Aim of the exercise » Filter the entries for the word "every". Copy each line in which it occurs.

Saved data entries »

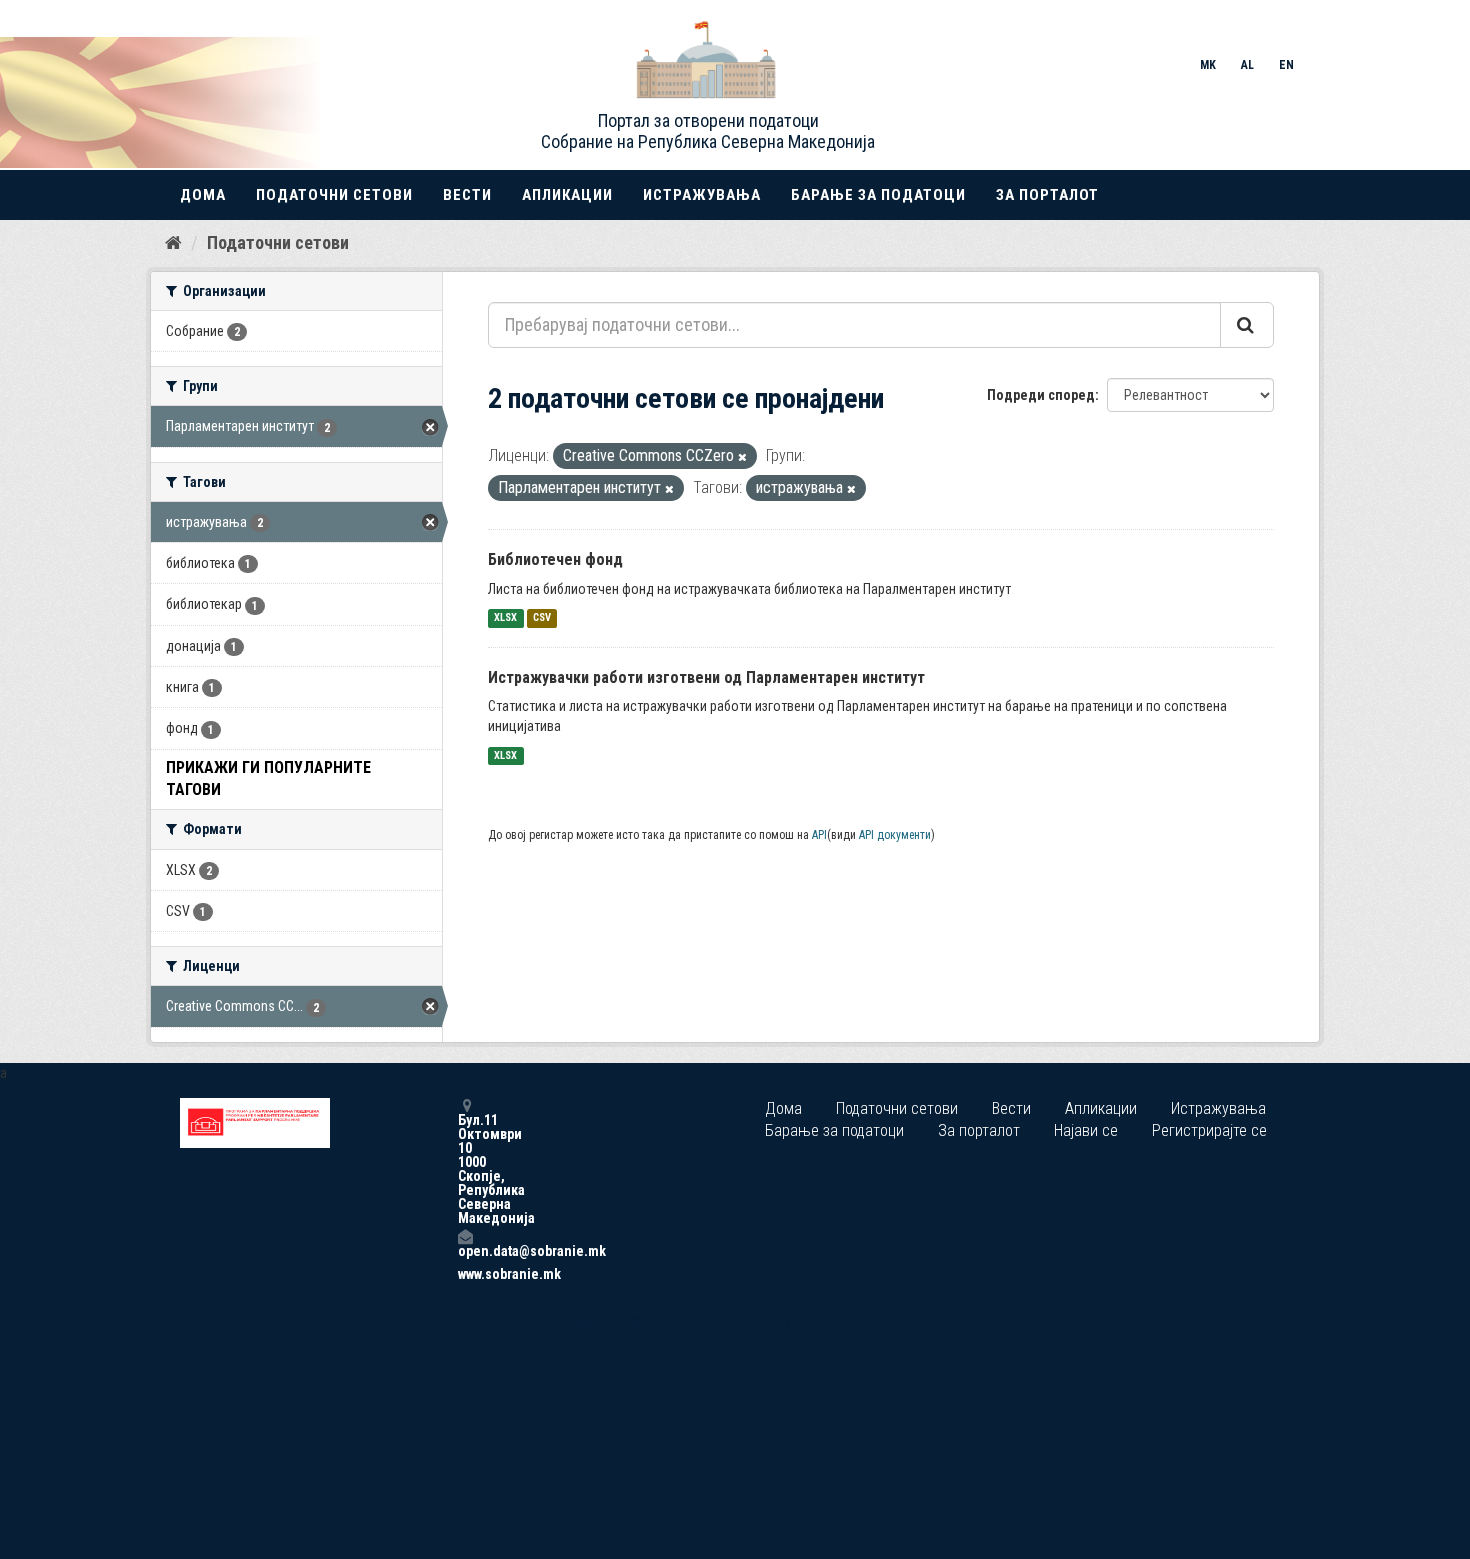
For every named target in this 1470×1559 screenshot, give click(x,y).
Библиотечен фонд (555, 559)
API (819, 835)
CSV (542, 618)
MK (1208, 65)
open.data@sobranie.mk (465, 1250)
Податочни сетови (334, 195)
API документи (895, 835)
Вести (467, 195)
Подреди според (1041, 395)
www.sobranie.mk (465, 1274)
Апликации (567, 195)
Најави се (1086, 1130)
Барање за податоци (878, 195)
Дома (203, 195)
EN (1286, 65)
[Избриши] (742, 457)
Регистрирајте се (1209, 1130)
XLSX (505, 618)
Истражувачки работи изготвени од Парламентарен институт (706, 677)
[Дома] (173, 242)
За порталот (1047, 195)
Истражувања (702, 195)
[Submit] (1247, 325)
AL (1247, 65)
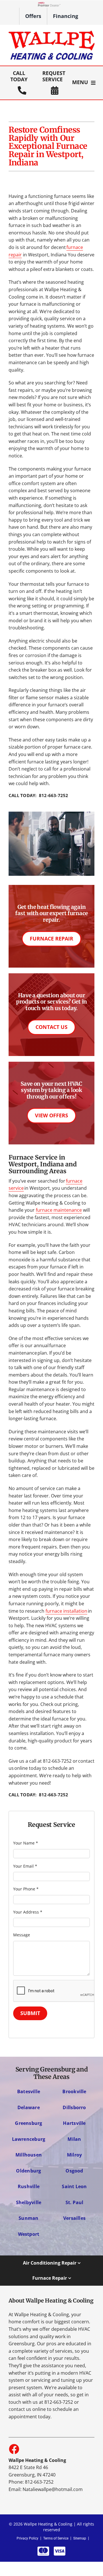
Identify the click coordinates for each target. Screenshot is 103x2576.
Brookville (74, 2091)
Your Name (25, 1843)
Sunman (28, 2218)
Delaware (28, 2107)
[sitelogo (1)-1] (51, 33)
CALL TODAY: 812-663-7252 (38, 795)
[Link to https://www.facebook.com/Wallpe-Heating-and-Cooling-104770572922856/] (14, 2449)
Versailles (74, 2218)
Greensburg (28, 2123)
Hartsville (74, 2123)
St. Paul (75, 2202)
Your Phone (26, 1889)
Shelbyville (28, 2202)
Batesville (28, 2091)
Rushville (28, 2186)
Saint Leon (74, 2186)
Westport (28, 2234)
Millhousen (28, 2155)
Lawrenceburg (28, 2139)
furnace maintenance (59, 1210)
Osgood (74, 2171)
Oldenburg (28, 2171)
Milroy (74, 2155)
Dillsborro (74, 2107)
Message (21, 1934)
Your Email (25, 1866)
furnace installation (66, 1611)
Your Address (27, 1912)
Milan (74, 2139)
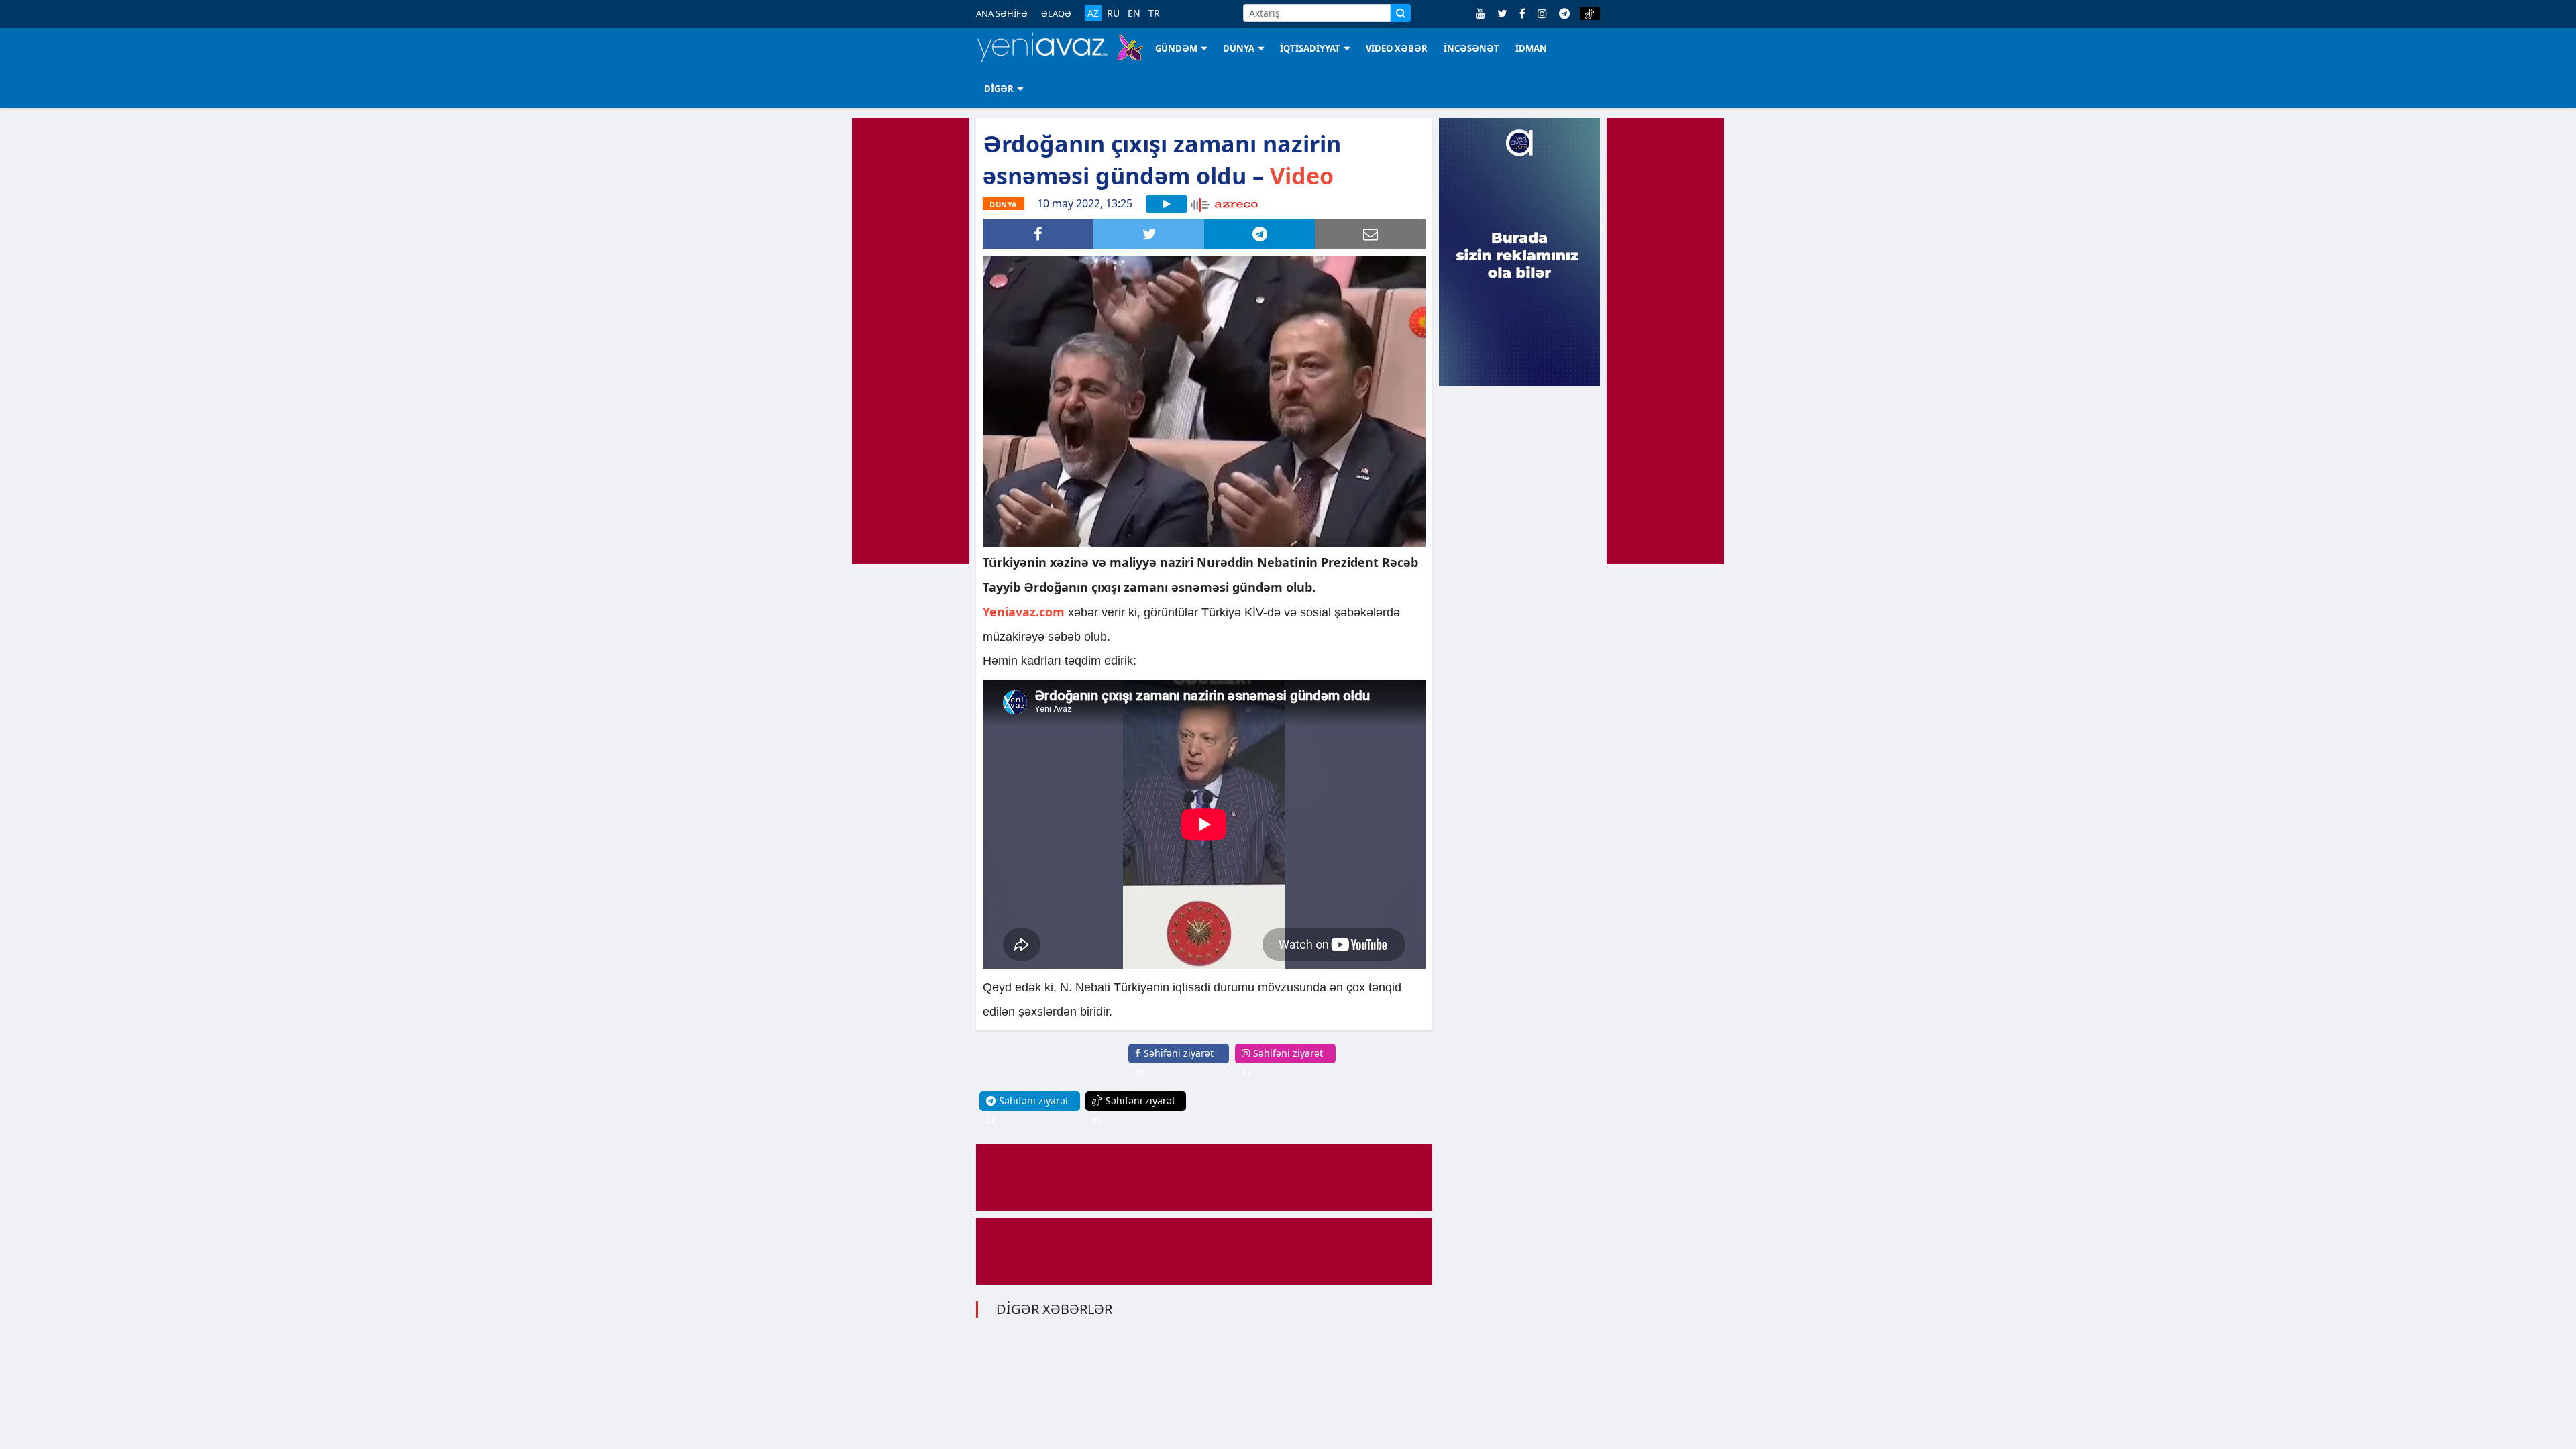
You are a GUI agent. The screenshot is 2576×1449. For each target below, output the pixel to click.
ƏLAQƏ (1056, 13)
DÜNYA (1238, 48)
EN (1134, 13)
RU (1113, 13)
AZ (1093, 13)
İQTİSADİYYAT (1310, 48)
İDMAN (1531, 48)
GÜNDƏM (1176, 48)
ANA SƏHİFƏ (1002, 13)
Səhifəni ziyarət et (1174, 1062)
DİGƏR (999, 89)
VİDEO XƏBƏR (1397, 48)
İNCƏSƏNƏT (1471, 48)
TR (1154, 13)
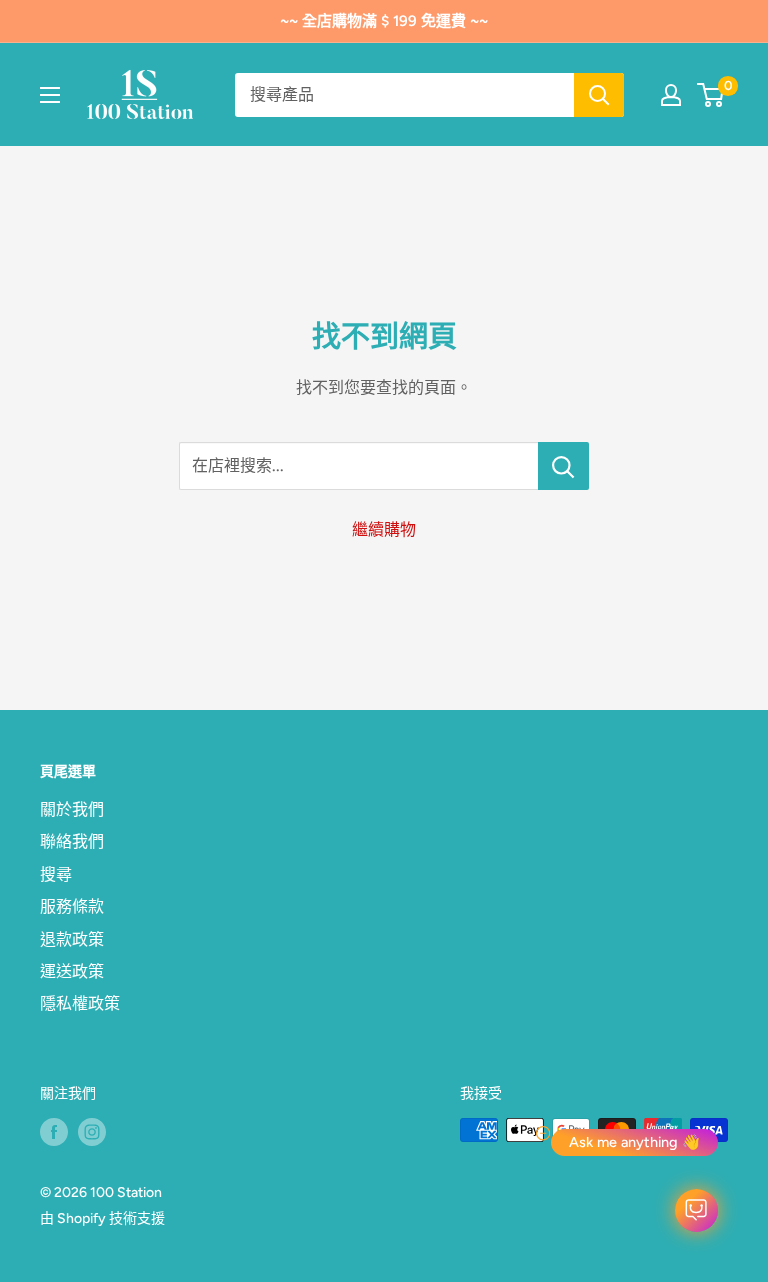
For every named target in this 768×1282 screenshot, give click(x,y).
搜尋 (56, 874)
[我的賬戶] (671, 95)
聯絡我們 (72, 841)
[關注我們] (54, 1132)
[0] (711, 95)
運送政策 (72, 971)
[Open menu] (50, 95)
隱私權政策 (80, 1003)
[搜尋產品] (599, 95)
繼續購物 (384, 529)
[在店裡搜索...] (563, 466)
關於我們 (72, 809)
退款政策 (72, 939)
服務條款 (72, 906)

Your response »
For every named target in this 1470×1559 screenshot, give click(x,y).
For every named target in this 768×1282 screenshot, give click(x,y).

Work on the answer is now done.